• [Task requirements]: State how many lines of the records below contain the word "image". Reply with the number alone.
* BEGIN Records provided *
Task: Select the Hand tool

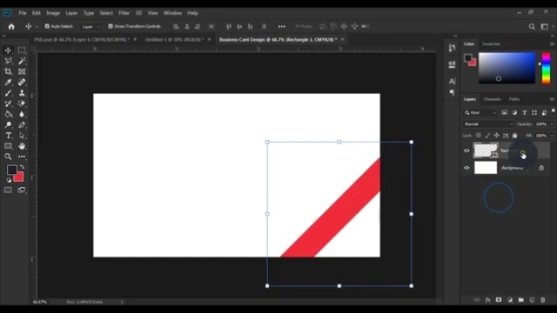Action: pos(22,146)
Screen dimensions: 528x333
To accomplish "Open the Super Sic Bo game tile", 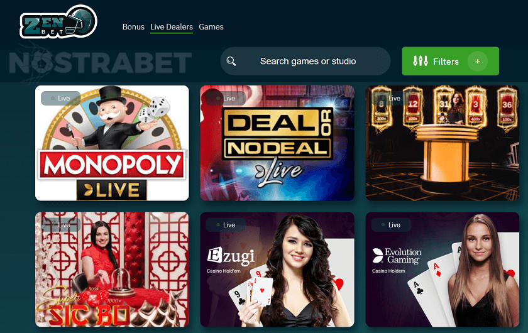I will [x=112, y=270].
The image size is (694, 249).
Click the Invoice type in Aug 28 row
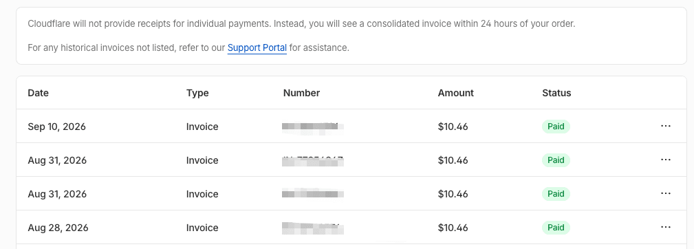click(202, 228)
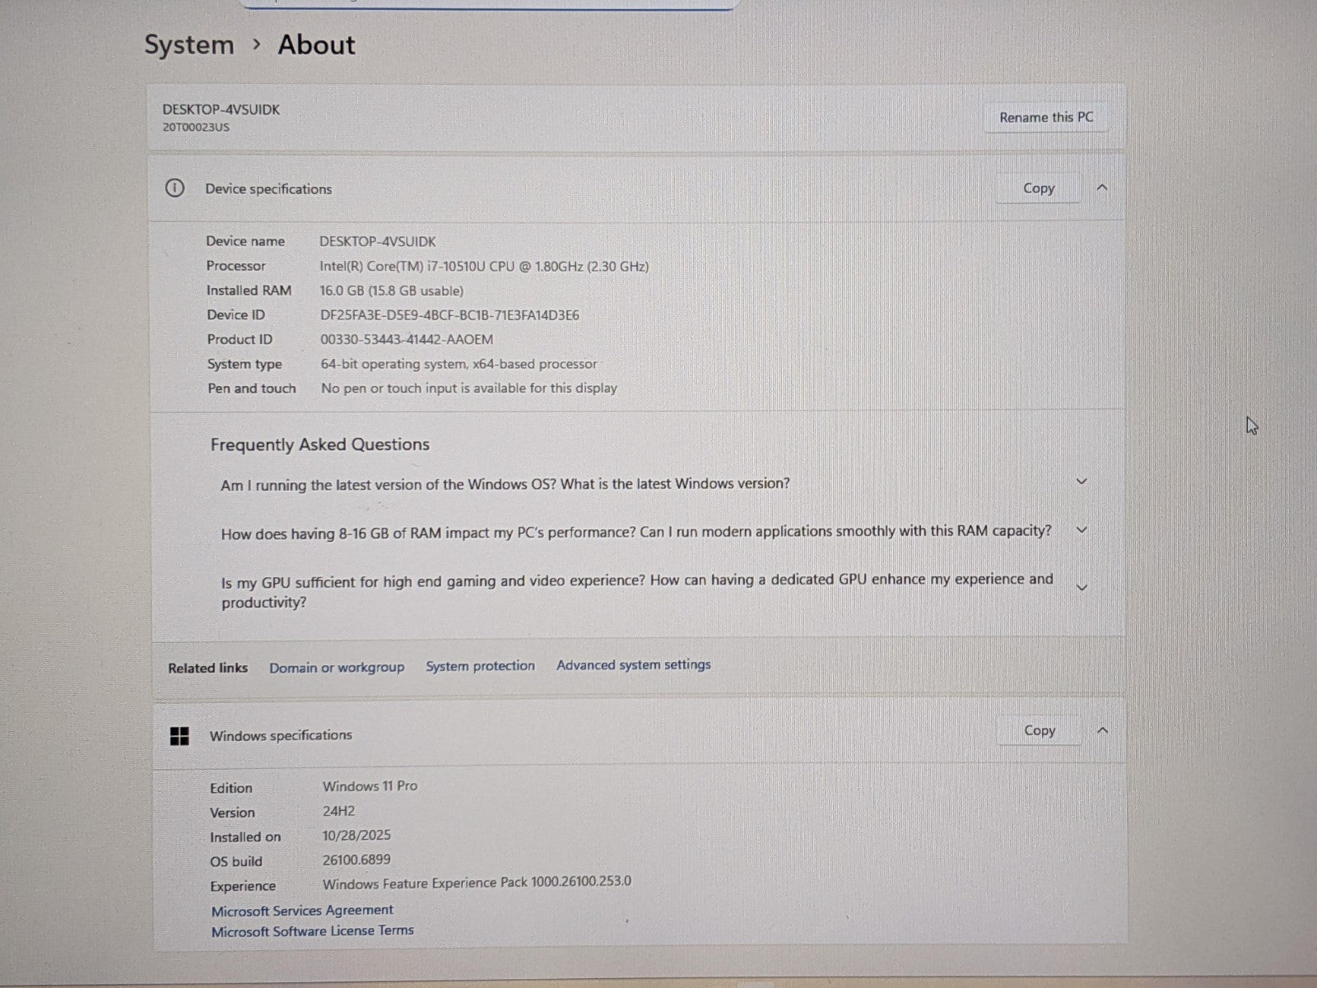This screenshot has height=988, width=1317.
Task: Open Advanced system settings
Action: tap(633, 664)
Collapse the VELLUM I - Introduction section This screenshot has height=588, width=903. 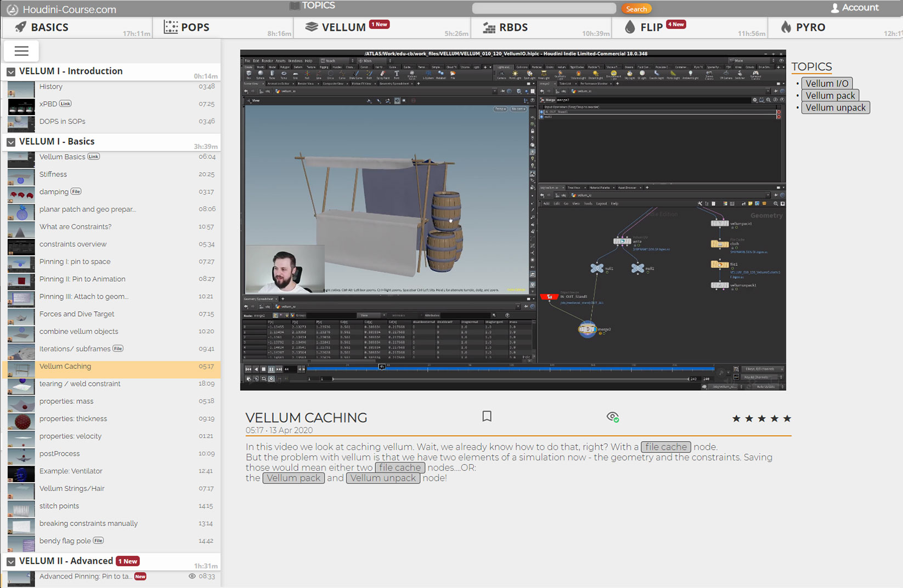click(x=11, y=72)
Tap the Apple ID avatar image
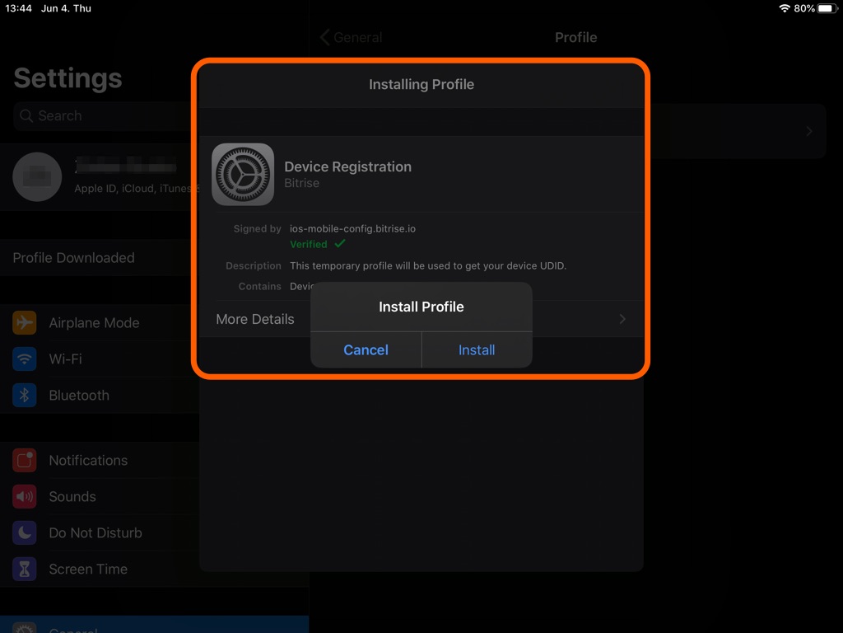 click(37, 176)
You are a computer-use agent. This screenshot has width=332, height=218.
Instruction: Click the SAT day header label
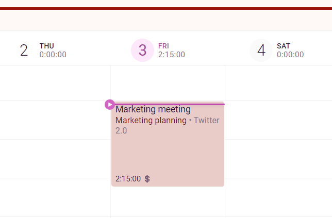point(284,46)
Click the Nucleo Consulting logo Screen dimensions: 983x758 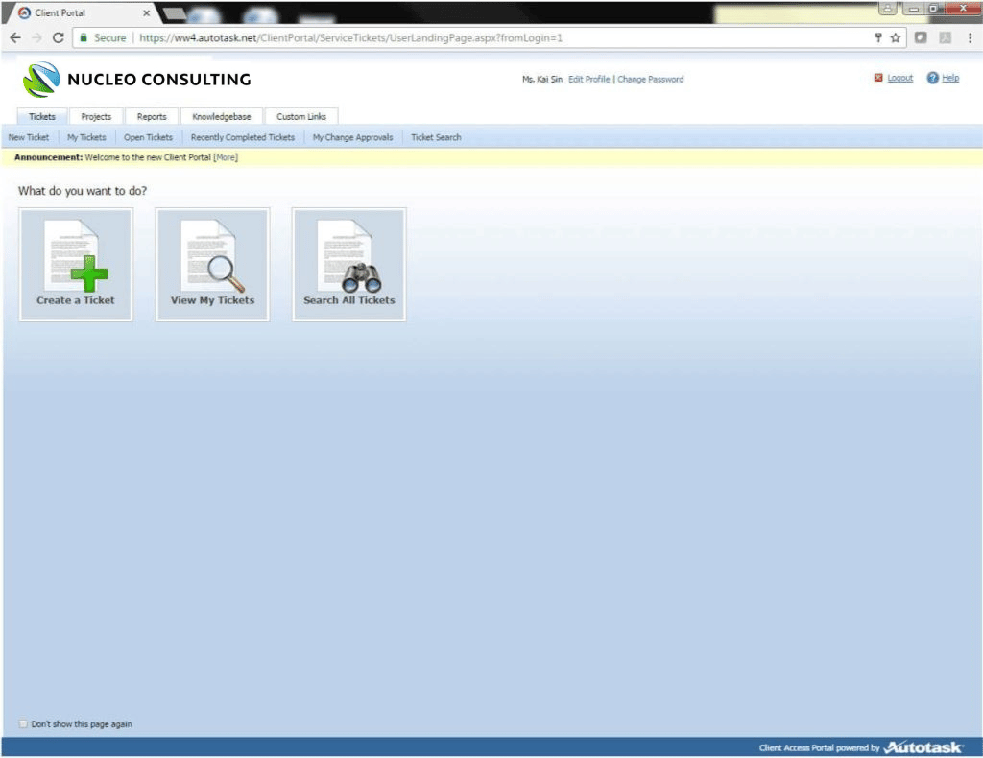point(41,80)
* END Records provided *
• [Output]: 2